Aim of the exercise: Identify each line below that contains the word "Semarang", and copy it out.

*****

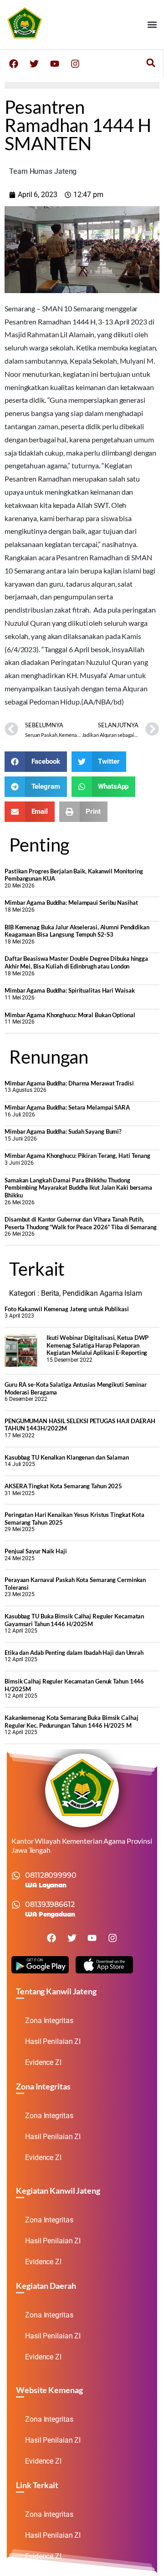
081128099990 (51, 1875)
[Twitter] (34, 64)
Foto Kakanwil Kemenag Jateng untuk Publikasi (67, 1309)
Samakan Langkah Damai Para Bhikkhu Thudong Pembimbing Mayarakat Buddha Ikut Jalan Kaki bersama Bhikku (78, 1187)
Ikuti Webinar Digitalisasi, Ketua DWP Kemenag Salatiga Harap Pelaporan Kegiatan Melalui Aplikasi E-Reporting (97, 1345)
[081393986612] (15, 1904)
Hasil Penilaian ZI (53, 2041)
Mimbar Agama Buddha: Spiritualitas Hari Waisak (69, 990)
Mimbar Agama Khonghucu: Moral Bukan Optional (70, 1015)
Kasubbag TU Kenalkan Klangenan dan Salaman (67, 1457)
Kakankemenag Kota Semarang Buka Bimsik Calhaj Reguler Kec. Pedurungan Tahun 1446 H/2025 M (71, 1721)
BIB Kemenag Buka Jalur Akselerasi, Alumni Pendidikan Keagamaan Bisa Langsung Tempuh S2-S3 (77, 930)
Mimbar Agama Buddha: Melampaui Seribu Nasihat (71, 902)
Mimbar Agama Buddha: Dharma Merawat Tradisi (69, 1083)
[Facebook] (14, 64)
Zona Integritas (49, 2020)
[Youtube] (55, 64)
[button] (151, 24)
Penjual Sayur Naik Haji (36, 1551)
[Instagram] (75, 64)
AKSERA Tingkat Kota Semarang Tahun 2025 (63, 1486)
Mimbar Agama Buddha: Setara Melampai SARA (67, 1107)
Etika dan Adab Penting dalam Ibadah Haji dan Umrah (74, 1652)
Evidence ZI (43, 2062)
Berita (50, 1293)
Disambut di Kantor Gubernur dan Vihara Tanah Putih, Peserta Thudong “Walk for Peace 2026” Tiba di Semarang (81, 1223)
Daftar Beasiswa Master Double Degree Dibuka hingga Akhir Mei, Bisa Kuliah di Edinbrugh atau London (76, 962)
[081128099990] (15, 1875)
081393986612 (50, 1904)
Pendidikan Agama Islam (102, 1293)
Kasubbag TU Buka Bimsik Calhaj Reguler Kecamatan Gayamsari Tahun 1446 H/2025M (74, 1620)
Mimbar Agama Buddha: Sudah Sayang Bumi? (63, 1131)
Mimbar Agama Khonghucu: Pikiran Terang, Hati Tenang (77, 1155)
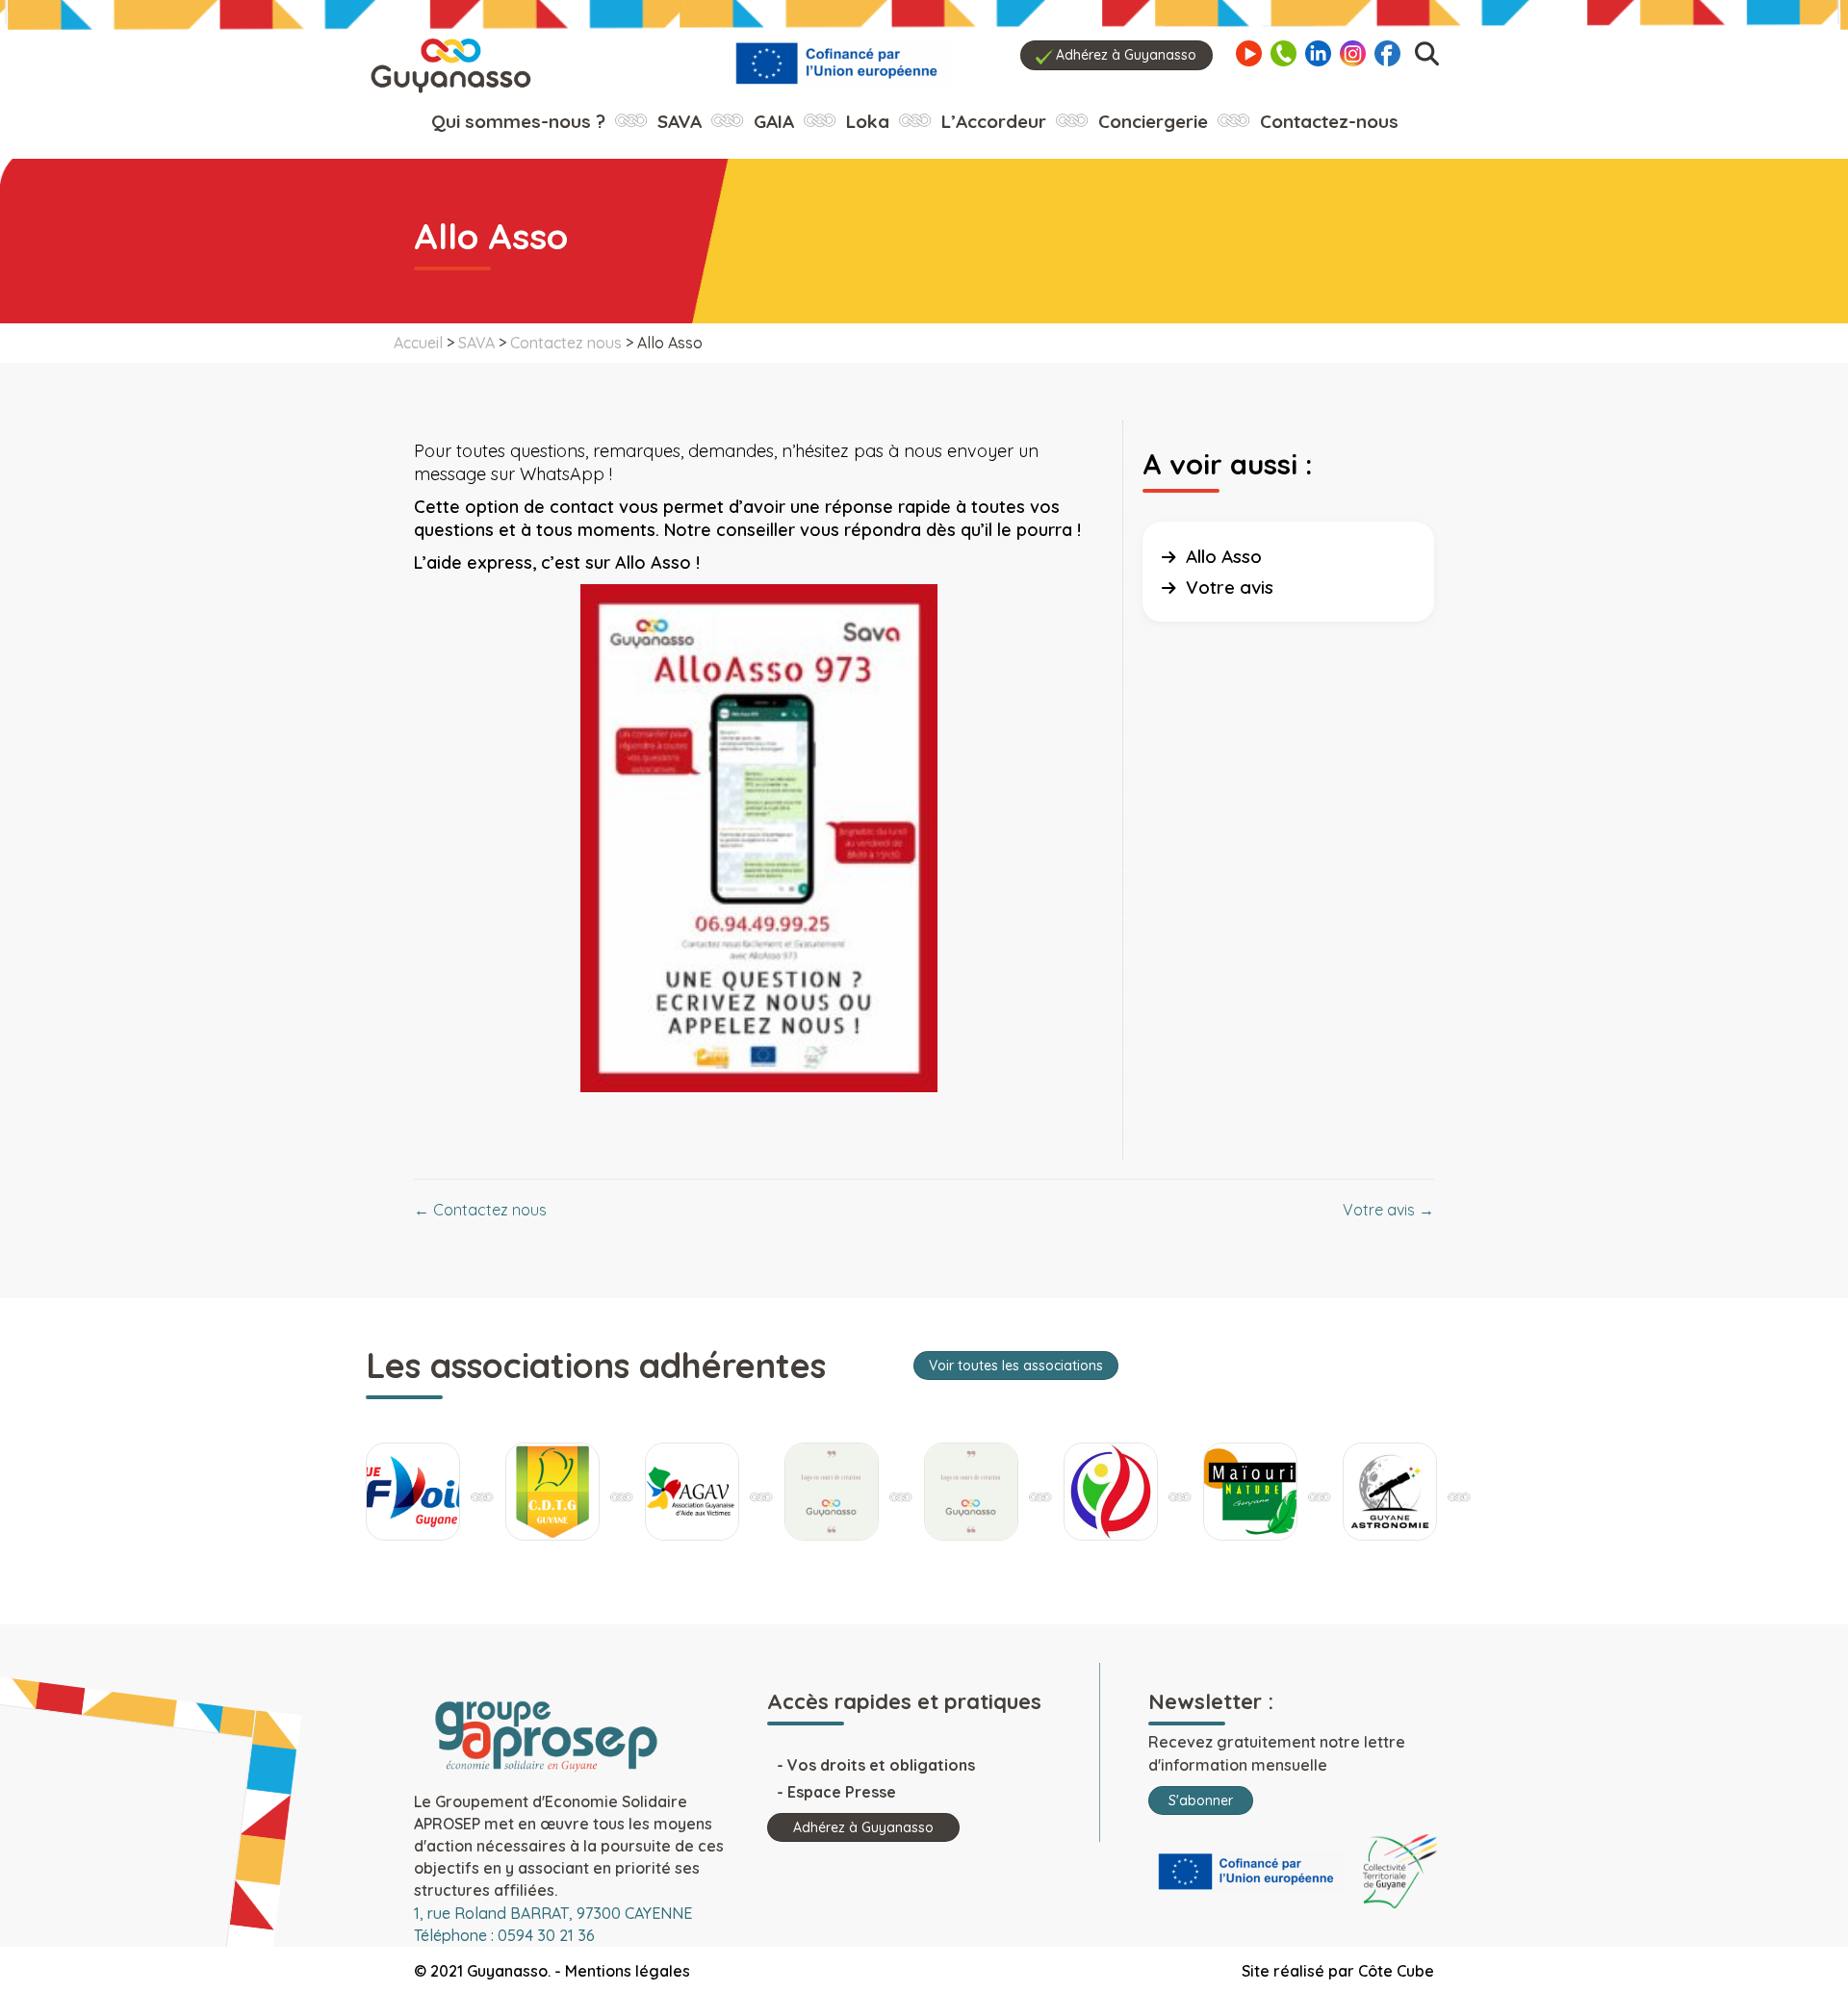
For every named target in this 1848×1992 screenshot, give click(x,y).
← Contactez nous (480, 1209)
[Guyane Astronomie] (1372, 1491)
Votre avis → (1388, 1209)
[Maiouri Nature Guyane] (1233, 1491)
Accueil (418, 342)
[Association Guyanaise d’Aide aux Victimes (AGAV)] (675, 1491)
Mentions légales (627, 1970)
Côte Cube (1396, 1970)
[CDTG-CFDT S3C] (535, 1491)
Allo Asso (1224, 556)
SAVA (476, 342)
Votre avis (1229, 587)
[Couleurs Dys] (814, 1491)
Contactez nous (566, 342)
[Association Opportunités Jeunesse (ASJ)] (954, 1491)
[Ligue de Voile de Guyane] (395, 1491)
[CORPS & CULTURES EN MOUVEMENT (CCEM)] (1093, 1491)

*****

Output:
Kakankemenag Kota Semarang Buka Bimsik Calhaj Reguler Kec. Pedurungan Tahun 1446 H/2025 M (71, 1721)
AKSERA Tingkat Kota Semarang Tahun 2025 (63, 1486)
Disambut di Kantor Gubernur dan Vihara Tanah Putih, Peserta Thudong “Walk for Peace 2026” Tiba di Semarang (81, 1223)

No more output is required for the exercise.